*ASSIGNED TASK*: Please report how many lines of the data include the word "target", with the number as the entire reply.

#### ENTRIES SUPPLIED

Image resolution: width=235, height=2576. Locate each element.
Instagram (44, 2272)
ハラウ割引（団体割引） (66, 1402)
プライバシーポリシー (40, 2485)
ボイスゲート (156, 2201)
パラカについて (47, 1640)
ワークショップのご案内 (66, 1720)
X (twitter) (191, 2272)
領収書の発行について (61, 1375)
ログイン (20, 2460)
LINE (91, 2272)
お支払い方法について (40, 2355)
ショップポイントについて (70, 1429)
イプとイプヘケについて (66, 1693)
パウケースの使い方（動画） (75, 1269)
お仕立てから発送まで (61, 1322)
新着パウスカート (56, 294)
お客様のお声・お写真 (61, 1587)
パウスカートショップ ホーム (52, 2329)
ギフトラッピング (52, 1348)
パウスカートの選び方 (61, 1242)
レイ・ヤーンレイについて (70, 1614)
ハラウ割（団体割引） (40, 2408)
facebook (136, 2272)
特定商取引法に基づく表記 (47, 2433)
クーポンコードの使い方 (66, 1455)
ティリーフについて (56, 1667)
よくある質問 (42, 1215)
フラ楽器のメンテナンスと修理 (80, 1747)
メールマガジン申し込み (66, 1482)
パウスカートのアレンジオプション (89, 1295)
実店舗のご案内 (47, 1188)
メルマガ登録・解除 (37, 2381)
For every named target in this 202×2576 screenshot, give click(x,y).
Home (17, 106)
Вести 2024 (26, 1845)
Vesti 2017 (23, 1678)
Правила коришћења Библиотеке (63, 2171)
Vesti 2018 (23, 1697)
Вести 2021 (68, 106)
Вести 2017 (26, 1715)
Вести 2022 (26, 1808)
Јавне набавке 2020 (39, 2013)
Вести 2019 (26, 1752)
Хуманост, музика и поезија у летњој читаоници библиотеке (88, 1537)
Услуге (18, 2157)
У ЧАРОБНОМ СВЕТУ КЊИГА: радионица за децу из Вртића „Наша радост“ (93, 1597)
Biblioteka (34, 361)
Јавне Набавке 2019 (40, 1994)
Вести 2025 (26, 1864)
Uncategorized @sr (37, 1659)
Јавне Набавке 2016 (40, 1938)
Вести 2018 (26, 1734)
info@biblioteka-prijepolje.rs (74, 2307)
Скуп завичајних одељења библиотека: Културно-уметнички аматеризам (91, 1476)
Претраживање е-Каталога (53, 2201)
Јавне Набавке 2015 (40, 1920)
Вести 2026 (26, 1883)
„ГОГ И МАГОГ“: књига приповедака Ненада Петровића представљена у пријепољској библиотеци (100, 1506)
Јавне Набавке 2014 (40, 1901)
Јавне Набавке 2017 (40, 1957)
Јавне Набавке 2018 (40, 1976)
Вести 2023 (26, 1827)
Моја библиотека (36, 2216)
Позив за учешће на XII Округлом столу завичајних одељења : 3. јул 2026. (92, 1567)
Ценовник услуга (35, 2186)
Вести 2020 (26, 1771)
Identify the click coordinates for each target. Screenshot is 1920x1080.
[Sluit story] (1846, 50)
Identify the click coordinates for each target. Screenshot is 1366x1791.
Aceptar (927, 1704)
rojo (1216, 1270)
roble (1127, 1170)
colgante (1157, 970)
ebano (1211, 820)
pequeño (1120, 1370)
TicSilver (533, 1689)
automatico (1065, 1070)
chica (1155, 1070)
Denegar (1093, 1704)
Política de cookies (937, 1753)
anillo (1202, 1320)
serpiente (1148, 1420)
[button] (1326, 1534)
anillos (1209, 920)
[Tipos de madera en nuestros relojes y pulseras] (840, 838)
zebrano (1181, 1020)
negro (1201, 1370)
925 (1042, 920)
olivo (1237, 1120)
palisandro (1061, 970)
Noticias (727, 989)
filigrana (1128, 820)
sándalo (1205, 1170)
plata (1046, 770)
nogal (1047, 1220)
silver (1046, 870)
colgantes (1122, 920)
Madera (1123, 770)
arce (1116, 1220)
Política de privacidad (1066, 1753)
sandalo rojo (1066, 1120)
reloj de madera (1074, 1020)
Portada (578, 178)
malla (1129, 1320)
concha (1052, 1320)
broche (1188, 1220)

########

*RESULT OF THE EXERCISE*: 3